Details of the grand jury’s exact purpose have been kept secret. US attorney Thomas Walker would say only that the investigation is looking at whether criminal activity occurred, WSCO TV reported.
Charlotte attorney Tony Scheer said jurors may look at evidence about the spill itself, or about the relationship between Duke and state regulators.
The February 2 spill dumped 39,000 tons of coal ash into the Dan River, coating 70 miles of the waterway. State regulators have charged Duke with violations at Dan River and five other power plants.
Public health officials advised residents to avoid contact with the Dan River and not to eat the fish, the AP reports.
Prosecutors have issued at least 23 grand jury subpoenas to company executives and state officials, following claims that regulators were too cozy with Duke.

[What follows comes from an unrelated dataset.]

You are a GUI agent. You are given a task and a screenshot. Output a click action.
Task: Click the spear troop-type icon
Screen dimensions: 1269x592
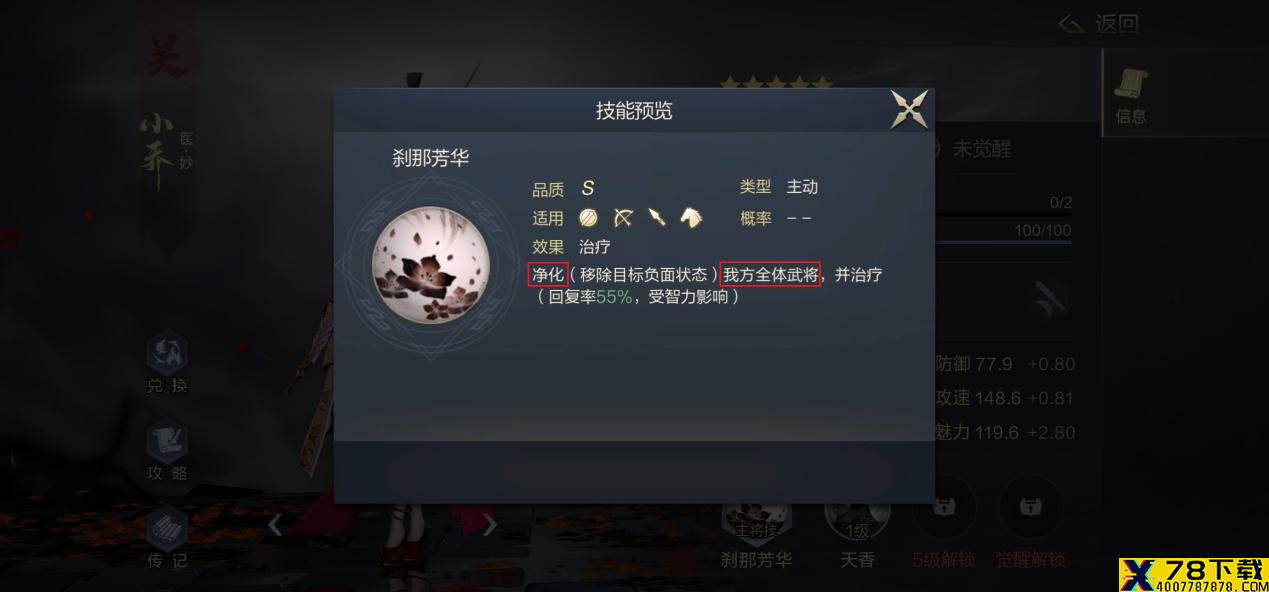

Last week Duke president Lynn Good said it would take the company at least two years to clean up the Eden dump, which caused the Dan River spill. Duke plans to move the remaining ash away from the river to either a lined landfill or a “lined structural fill solution.”
She said the company will move ash dumps in the Asheville and Charlotte area. Duke is looking at options for the Sutton pits near Wilmington, and will work on long-range plans for 11 other sites, Good said.
She has said that Duke expects its customers to pay the costs of emptying the utility’s 31 coal ash ponds in North Carolina.
State regulators are also investigating whether Duke broke the law by pumping contaminated water from a coal ash dump near the Cape Fear River, as the Waterkeeper Alliance recently alleged.